Museum Label

Object citation from website


Object label: This violin was handed down from slaveholder Elijah Burke to an enslaved man, Jesse Burke. Elijah owned a plantation in Arkansas, Mount Pleasant Plantation and in 1860 before he died, he gave the violin to an enslaved man on his plantation, Jesse. While Jesse was enslaved on the plantation, he played the violin for his owners and their guests as a form of entertainment.

I was very excited to find this object and I would have been excited to find any kind of musical instrument. I think that with my knowledge of slavery and how exclusive some things were to whites, like basic reading and writing, I figured music was one of those things as well. To learn of an enslaved man that was capable of playing such a beautiful instrument was really a wonderful thing to come across. It is difficult to express the beauty behind this object because I do not know what kind of music Mr. Jesse Burke played on this violin or how long he would spend practicing. That is one of the hard things to get past with history like this. You may never know the beautiful details behind such a simple object, and never know the full story. A hard truth to grasp about museums is that they will only give you the hard facts, and maybe not include the emotional segment of some objects. I would have loved to know the genre of music that Jesse Burke played on this violin, to know who inspired him to play, to know why Elijah Burke chose Jesse Burke to give his violin to. Another major question I have after researching this object is – was Elijah Burke related to Jesse Burke? I wish this relationship were explained. The museum states that Elijah was a slaveholder and Jesse was an enslaved man on his plantation, so I would likely conclude they were not related but there is always the possibility of Jesse being the child of a woman that Elijah abused on his plantation. Aside form the museum just purely not knowing this information, another reason to not include it could be that they do not want to take away from the object. It is possible that the museum would like to preserve the identity of the object and that could mean not including more information about the people that were involved with it. Although, I think museum-goers would be much more engaged with the objects if they were given a background that explained some of the mysteries behind the history of this violin.

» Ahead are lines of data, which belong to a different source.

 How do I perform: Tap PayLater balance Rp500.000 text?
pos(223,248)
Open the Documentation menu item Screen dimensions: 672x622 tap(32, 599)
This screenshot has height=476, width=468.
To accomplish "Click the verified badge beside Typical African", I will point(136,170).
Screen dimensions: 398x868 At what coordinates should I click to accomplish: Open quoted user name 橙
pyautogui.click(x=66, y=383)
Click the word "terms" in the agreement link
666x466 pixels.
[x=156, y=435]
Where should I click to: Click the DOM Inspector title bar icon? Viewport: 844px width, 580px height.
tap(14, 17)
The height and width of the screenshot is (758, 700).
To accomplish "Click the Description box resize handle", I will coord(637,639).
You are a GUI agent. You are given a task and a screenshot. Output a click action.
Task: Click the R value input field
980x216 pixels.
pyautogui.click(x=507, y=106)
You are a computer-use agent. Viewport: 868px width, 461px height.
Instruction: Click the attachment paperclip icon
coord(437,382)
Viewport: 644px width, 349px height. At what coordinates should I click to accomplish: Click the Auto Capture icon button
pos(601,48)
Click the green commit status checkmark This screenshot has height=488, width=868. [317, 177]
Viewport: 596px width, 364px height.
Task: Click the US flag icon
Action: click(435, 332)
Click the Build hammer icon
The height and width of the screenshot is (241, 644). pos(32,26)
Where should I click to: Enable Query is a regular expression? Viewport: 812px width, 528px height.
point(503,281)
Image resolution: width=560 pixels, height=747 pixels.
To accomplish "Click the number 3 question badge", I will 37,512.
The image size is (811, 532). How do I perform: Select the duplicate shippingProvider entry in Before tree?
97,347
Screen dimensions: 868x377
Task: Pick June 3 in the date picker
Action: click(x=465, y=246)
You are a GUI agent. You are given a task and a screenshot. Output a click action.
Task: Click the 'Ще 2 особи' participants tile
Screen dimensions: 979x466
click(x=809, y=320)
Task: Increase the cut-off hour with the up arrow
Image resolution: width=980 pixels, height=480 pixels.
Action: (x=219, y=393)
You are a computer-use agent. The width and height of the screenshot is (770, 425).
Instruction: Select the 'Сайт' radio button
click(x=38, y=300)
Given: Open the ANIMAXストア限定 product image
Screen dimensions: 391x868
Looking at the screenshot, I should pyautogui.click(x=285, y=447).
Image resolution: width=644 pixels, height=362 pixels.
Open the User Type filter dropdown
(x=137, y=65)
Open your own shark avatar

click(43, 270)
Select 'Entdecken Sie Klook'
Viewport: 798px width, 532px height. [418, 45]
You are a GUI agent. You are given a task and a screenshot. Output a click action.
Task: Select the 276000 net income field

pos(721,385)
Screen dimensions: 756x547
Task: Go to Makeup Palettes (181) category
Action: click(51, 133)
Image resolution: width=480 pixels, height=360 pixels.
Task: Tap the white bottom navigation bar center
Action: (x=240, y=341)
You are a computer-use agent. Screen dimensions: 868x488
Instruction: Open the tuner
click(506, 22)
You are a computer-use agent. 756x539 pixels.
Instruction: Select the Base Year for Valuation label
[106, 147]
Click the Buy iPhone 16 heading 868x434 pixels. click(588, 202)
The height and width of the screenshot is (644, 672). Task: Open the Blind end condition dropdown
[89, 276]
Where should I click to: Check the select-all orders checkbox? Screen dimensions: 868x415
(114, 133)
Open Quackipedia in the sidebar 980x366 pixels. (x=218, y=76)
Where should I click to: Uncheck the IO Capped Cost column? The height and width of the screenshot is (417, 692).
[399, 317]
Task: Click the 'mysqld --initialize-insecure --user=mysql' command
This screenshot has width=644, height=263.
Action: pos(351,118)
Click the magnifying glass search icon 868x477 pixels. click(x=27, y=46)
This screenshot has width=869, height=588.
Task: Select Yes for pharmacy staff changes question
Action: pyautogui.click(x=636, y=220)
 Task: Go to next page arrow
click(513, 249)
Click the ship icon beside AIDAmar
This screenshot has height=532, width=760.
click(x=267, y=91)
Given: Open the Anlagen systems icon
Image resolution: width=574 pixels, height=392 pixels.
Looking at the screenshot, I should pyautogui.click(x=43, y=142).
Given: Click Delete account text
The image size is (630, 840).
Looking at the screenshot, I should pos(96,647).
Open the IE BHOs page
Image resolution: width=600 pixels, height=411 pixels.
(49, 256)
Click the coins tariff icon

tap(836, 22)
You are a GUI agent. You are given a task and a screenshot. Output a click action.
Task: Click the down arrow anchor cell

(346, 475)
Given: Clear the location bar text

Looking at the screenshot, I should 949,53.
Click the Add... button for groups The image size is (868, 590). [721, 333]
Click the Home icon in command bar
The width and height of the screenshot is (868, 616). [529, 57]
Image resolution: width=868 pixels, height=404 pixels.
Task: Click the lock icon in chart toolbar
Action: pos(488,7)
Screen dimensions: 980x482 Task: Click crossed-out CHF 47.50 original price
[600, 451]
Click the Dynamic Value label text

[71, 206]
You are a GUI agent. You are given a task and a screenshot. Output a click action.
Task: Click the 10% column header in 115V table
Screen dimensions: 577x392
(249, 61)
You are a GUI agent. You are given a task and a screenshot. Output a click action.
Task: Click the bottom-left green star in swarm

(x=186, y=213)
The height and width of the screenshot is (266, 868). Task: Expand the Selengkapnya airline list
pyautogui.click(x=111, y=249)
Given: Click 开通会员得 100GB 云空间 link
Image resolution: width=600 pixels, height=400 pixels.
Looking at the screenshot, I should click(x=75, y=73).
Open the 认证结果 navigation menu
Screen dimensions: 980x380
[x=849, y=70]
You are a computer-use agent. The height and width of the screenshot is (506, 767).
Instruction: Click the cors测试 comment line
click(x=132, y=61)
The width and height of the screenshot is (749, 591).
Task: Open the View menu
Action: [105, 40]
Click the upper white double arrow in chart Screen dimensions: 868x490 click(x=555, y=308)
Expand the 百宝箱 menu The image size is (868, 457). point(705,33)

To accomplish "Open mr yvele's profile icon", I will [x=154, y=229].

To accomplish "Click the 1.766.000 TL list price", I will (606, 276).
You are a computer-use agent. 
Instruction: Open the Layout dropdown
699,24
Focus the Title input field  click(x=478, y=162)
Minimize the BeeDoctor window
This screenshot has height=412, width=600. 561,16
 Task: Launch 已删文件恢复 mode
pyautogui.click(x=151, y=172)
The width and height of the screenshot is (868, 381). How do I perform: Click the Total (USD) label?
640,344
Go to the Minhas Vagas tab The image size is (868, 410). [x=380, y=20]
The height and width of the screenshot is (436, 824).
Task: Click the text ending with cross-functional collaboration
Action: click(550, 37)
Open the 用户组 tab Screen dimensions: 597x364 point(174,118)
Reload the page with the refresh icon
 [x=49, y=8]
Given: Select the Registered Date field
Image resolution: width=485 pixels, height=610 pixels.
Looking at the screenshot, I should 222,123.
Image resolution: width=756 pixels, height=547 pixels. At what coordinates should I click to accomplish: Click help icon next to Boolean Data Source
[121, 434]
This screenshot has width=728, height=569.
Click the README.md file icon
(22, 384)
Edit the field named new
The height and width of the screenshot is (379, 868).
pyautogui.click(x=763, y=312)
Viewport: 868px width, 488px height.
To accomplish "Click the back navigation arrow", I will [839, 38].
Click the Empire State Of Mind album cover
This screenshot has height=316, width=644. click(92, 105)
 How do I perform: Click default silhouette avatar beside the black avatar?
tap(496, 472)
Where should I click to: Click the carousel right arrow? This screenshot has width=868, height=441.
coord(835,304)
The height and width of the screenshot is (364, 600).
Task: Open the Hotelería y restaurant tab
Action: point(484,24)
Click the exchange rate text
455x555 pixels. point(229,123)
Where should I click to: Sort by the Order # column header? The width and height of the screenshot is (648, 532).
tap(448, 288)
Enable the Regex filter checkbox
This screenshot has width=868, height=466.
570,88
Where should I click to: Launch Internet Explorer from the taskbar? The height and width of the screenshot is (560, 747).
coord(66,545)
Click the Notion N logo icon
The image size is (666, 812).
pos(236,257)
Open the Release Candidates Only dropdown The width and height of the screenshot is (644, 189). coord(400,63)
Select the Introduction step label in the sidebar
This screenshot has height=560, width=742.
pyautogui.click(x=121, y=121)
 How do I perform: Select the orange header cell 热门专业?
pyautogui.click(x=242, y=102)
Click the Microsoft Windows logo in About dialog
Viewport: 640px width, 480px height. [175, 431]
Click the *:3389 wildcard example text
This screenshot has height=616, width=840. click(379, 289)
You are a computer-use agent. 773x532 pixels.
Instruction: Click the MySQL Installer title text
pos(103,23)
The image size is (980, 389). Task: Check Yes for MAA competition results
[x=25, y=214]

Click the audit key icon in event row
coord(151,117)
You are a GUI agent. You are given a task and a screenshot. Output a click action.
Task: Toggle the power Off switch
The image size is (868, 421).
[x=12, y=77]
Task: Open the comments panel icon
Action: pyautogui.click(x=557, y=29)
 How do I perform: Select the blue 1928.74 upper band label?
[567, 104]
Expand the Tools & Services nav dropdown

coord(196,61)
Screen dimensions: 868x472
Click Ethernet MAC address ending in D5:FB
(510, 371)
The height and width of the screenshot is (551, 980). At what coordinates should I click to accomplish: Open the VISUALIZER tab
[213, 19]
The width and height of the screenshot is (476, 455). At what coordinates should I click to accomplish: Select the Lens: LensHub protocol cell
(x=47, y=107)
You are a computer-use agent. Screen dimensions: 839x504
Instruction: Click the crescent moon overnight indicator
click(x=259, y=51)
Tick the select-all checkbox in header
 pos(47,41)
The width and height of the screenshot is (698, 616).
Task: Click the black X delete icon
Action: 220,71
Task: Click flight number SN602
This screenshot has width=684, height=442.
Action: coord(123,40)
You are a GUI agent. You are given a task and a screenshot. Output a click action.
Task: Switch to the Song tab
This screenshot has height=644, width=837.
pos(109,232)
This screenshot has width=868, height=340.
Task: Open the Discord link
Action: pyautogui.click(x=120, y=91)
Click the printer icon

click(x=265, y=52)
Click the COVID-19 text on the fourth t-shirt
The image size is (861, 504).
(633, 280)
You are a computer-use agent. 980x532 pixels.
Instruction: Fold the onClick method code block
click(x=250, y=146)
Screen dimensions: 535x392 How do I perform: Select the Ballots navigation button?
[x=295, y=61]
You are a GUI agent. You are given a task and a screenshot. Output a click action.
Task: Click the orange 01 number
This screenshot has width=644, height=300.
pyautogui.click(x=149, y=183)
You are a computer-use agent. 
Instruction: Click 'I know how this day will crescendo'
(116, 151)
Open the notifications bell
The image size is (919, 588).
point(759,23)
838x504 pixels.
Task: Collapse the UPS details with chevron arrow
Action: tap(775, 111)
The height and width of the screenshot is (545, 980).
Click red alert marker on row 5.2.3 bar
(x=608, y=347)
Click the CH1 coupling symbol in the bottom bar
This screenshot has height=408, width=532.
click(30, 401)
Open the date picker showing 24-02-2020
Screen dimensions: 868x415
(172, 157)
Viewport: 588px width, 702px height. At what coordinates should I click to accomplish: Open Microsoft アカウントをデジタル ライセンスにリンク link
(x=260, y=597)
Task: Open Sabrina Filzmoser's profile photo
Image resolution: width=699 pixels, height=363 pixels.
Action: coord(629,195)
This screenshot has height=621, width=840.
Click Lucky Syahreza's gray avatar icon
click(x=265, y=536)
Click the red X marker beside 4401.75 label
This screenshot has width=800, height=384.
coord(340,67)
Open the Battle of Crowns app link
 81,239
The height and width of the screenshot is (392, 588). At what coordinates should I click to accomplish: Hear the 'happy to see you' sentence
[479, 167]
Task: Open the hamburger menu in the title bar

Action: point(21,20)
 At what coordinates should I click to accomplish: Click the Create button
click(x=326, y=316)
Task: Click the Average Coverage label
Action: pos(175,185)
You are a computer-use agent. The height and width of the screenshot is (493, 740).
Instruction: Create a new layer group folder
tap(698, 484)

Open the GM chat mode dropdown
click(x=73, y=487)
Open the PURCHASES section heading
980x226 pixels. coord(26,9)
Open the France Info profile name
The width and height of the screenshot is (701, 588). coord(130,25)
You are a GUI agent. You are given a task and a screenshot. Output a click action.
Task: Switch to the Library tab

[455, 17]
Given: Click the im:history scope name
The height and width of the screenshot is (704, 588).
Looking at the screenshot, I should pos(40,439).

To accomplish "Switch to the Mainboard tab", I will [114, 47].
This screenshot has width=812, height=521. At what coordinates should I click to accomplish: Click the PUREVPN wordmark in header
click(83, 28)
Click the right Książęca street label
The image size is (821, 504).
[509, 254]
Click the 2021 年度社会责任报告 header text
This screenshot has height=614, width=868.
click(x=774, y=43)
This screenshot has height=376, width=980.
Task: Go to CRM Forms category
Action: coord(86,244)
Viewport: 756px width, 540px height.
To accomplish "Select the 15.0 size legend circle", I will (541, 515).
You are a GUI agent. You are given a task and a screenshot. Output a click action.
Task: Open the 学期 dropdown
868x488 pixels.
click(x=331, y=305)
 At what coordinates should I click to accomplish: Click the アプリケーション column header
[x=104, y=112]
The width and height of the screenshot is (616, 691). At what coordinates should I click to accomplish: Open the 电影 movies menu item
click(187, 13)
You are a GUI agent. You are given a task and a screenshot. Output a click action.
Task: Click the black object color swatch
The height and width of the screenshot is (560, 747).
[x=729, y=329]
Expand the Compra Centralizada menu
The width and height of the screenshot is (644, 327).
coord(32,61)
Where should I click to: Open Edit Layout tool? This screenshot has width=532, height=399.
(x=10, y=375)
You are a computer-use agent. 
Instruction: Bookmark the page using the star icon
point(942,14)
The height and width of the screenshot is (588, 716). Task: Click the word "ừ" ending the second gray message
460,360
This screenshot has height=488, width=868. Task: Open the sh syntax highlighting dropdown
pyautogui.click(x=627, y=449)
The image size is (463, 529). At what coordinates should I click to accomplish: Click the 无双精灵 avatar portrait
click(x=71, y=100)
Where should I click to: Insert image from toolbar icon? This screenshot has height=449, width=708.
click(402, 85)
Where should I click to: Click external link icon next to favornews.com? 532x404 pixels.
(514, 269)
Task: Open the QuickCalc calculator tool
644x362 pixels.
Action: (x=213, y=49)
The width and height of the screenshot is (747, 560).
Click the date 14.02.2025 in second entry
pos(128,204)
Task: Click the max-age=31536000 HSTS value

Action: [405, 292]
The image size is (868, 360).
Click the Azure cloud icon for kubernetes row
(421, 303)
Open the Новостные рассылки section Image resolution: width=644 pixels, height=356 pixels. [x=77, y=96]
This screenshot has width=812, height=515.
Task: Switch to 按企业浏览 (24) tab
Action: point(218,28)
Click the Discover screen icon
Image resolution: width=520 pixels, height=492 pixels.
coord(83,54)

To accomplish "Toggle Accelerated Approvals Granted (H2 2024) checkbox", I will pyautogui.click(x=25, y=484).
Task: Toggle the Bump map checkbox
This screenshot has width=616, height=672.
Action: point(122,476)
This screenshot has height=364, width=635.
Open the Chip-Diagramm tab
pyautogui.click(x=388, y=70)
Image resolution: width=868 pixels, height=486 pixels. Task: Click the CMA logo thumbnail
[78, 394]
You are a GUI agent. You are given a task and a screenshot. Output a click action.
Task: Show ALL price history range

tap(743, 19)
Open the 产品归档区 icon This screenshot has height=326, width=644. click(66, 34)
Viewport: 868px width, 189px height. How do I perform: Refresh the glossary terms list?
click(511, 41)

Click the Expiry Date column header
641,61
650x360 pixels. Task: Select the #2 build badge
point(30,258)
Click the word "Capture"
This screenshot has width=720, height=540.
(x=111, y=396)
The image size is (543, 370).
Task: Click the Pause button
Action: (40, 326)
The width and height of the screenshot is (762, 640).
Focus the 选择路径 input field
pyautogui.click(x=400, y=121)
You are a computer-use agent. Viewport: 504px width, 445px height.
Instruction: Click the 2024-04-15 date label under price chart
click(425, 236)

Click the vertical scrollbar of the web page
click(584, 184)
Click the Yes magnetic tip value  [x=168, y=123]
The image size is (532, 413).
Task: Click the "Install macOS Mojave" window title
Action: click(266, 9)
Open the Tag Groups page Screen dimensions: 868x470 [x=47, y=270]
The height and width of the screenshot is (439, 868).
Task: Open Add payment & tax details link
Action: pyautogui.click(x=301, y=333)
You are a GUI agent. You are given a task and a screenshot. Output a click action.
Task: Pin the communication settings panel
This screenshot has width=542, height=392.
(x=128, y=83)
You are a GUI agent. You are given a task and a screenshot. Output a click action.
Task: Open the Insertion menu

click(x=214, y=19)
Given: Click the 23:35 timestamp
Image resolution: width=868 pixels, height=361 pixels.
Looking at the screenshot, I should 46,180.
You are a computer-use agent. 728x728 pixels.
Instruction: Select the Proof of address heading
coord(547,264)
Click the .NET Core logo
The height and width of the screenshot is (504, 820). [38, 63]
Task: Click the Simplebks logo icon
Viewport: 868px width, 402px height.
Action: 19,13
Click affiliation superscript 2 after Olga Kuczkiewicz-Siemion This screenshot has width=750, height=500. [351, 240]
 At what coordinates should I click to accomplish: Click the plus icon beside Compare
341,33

One thought on “Museum Label

  1. First, what an incredible find! I really enjoyed reading about your object label and additional analysis you provided for this item. I really appreciate your depth of inquiry and interest in this object, and I think it raises more questions than answers– which is a good thing! From this object and the metadata available about it, we know very little about Jesse Burke. He must have been incredibly talented if he was gifted this violin from his enslaver– an exchange that might seem a little surprising. We do not know the circumstances under which Jesse learned how to play the violin or the conditions he was asked or forced to play it for the entertainment of his enslaver’s family/friends. It may have been good intentioned, or perhaps not. But either way, I agree that Jesse must have had a lo for playing music on the violin and it may have been a personal escape to do so.

    Regarding your question about the relationship between Jesse and his enslaver, it was extremely common for enslaved people to take the last name of their enslaver– it reflected the paternalist system of slavery.

    This was a great read! Thank you for sharing your thoughts and critical analysis about this violin!